--- INPUT DATA Enclosed Below ---
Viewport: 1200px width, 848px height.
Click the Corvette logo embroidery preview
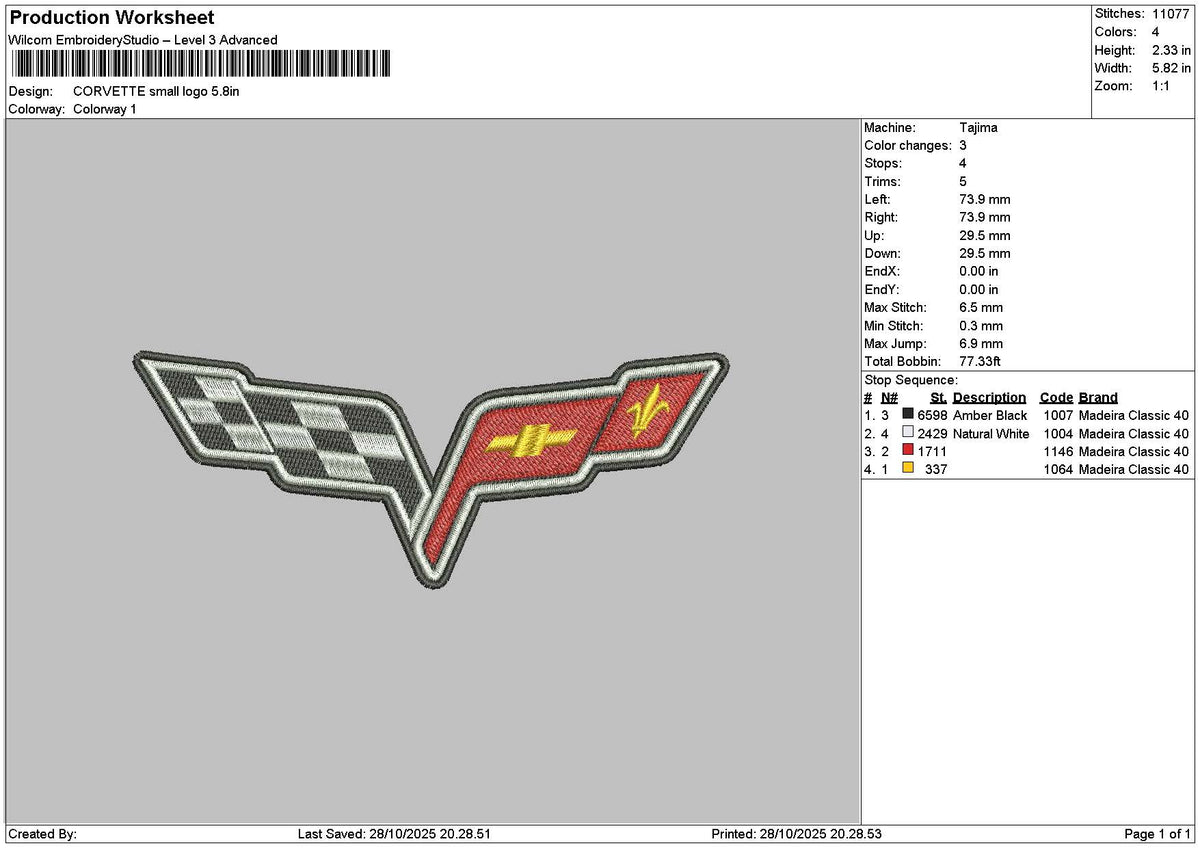click(431, 466)
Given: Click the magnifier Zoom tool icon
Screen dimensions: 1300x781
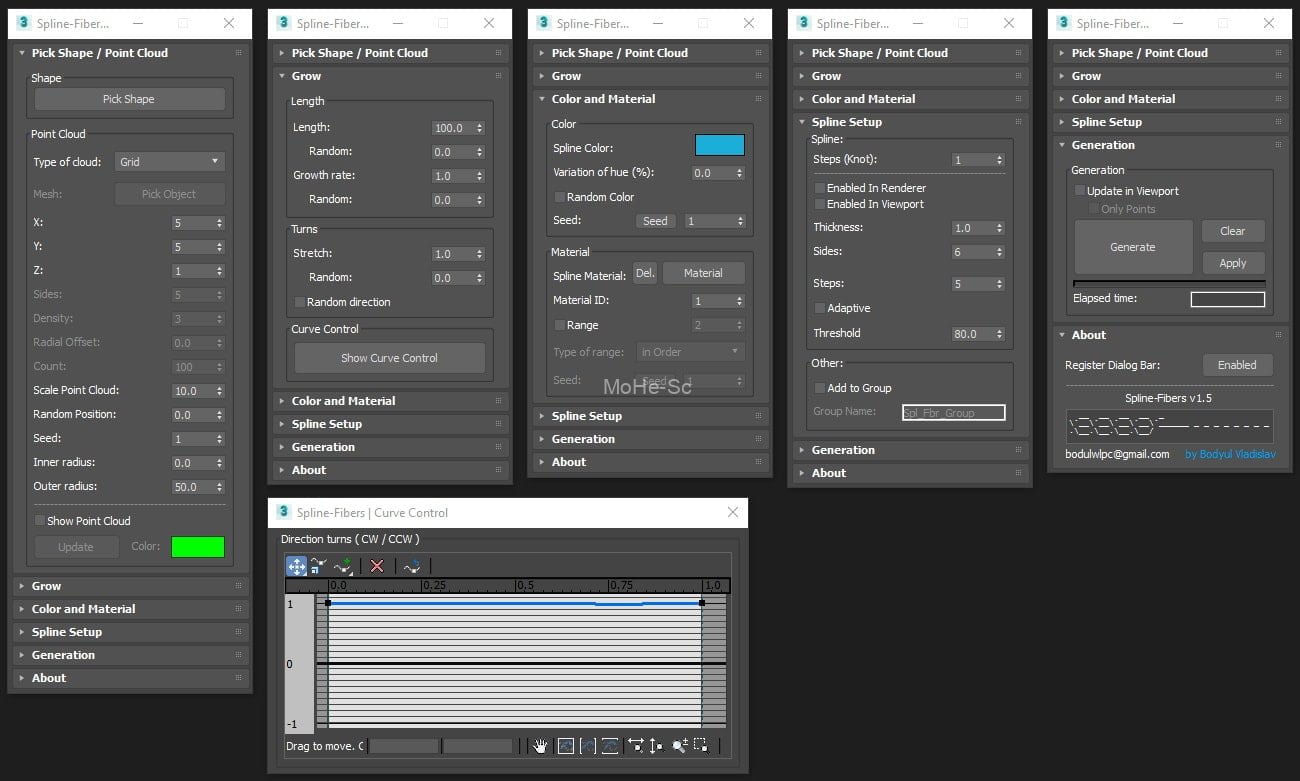Looking at the screenshot, I should pyautogui.click(x=679, y=746).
--- End of Enclosed INPUT DATA ---
• [PROBLEM DESCRIPTION] Hand back the records above exactly as they are, pictures excluded.

• [RESPONSE BELOW]
Viewport: 1200px width, 848px height.
Click the Corvette logo embroidery preview
click(431, 466)
Given: Click the magnifier Zoom tool icon
Screen dimensions: 1300x781
Looking at the screenshot, I should pyautogui.click(x=679, y=746).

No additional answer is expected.